[Stored items]
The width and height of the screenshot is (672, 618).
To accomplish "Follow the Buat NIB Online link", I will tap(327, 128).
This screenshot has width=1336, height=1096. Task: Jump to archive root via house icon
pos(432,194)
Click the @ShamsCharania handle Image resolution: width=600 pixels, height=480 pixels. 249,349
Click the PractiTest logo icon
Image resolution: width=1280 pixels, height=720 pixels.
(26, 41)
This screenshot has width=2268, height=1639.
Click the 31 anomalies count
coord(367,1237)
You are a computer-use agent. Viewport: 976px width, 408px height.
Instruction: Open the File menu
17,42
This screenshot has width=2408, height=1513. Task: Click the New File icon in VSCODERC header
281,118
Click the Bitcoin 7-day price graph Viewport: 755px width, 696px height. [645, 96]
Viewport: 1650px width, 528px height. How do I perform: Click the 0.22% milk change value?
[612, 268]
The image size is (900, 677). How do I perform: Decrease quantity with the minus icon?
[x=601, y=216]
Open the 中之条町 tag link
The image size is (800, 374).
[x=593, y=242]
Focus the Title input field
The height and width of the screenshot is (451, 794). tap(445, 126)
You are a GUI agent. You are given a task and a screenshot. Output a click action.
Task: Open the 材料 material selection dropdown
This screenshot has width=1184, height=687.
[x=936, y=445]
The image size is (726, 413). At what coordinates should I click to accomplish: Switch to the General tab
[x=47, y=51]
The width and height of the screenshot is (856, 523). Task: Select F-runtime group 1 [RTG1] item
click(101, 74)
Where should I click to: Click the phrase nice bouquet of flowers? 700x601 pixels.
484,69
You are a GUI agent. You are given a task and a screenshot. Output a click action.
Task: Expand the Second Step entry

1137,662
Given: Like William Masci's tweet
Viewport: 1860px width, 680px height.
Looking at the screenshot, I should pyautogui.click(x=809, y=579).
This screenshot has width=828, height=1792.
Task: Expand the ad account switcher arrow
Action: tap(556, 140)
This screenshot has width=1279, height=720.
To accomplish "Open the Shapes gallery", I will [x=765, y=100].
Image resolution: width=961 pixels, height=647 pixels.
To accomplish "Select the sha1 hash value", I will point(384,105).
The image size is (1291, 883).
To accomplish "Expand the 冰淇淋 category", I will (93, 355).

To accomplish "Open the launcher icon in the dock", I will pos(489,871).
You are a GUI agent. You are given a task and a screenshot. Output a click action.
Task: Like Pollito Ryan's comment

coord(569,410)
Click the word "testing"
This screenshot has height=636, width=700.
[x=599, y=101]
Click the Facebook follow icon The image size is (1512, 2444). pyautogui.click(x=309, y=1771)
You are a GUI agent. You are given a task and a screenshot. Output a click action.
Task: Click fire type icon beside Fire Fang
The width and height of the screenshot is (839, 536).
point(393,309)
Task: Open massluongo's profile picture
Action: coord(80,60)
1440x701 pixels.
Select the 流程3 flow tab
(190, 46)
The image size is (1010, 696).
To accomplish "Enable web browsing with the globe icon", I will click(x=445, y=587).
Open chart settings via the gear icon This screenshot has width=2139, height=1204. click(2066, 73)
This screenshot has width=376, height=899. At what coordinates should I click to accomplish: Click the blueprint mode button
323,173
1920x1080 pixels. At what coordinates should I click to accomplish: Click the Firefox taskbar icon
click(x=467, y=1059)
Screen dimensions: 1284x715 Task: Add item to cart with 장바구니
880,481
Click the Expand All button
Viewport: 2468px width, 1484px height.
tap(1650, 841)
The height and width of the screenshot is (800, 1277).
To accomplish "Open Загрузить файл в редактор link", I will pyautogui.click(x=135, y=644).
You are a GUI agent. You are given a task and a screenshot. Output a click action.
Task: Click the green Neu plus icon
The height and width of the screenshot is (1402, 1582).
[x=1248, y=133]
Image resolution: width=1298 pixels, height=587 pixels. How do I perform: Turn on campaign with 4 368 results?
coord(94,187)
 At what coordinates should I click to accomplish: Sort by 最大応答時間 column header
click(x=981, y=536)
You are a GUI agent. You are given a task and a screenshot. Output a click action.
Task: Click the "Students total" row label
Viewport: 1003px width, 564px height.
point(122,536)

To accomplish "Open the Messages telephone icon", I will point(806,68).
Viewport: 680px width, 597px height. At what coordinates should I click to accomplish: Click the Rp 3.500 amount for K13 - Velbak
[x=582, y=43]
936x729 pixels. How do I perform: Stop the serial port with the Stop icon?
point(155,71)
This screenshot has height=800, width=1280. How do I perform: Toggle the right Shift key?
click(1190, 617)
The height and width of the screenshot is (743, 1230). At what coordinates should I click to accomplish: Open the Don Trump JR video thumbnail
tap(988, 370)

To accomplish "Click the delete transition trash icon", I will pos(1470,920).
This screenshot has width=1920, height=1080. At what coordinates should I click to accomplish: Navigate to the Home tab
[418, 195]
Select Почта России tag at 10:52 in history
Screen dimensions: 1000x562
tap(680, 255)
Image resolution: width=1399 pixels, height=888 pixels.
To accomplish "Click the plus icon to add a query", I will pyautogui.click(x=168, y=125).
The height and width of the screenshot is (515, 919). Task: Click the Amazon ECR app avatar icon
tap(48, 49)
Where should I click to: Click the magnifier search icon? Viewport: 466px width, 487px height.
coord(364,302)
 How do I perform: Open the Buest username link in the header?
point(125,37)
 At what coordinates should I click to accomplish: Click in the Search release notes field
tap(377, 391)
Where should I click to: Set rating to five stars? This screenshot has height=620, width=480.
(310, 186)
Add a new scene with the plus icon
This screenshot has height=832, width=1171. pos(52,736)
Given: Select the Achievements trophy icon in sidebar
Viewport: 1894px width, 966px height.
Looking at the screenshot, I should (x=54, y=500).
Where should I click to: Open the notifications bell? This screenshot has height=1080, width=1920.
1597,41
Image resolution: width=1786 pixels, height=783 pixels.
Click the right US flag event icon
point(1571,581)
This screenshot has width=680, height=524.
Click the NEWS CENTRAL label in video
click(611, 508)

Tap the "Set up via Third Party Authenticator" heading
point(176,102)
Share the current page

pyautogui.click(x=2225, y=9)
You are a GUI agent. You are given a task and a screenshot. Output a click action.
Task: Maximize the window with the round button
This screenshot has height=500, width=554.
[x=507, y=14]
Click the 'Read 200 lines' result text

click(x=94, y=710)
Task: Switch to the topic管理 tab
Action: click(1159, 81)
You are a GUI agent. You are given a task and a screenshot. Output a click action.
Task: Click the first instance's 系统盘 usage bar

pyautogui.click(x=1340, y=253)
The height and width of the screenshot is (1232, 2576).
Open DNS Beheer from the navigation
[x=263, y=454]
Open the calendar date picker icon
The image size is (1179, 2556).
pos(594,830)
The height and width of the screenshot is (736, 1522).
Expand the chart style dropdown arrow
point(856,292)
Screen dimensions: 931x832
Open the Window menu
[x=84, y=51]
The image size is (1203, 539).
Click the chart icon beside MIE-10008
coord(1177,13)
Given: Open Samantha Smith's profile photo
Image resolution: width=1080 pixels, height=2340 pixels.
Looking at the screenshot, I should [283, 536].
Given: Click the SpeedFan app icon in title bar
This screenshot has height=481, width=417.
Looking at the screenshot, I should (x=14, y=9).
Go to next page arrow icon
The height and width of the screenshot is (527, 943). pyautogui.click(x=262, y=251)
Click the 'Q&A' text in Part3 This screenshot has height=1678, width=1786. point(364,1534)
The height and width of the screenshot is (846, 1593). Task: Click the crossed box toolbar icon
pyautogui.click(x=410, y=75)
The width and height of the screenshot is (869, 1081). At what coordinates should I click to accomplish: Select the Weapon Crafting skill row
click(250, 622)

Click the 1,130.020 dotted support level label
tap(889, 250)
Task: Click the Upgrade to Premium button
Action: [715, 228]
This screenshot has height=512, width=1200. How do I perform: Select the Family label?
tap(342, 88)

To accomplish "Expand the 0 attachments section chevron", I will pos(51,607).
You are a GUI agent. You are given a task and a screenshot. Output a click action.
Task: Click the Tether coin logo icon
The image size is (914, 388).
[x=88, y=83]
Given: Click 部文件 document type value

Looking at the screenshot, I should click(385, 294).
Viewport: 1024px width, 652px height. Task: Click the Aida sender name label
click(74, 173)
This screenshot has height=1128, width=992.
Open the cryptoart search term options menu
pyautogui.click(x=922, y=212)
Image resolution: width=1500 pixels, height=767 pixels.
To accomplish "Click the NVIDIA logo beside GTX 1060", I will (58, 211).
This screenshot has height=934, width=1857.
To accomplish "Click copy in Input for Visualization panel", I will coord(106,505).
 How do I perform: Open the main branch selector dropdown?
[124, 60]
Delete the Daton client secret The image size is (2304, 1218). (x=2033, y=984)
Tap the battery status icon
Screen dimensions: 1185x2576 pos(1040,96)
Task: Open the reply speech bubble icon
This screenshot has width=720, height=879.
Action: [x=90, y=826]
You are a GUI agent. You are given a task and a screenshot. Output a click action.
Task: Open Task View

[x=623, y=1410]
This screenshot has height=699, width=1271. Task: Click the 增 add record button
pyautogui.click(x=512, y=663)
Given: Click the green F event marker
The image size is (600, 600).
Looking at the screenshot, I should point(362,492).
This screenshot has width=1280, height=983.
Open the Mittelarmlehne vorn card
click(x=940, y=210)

_Exercise requirements:_
Starting at the line that contains "How do I perform: Open the main" and stopping after the line that contains "Screen dimensions: 1185x2576 pos(1040,96)", reproduce those lines with "Daton client secret" changed to "Daton API key" and nothing else altered.

_Worked solution:_
 How do I perform: Open the main branch selector dropdown?
[124, 60]
Delete the Daton API key The image size is (2304, 1218). (x=2033, y=984)
Tap the battery status icon
Screen dimensions: 1185x2576 pos(1040,96)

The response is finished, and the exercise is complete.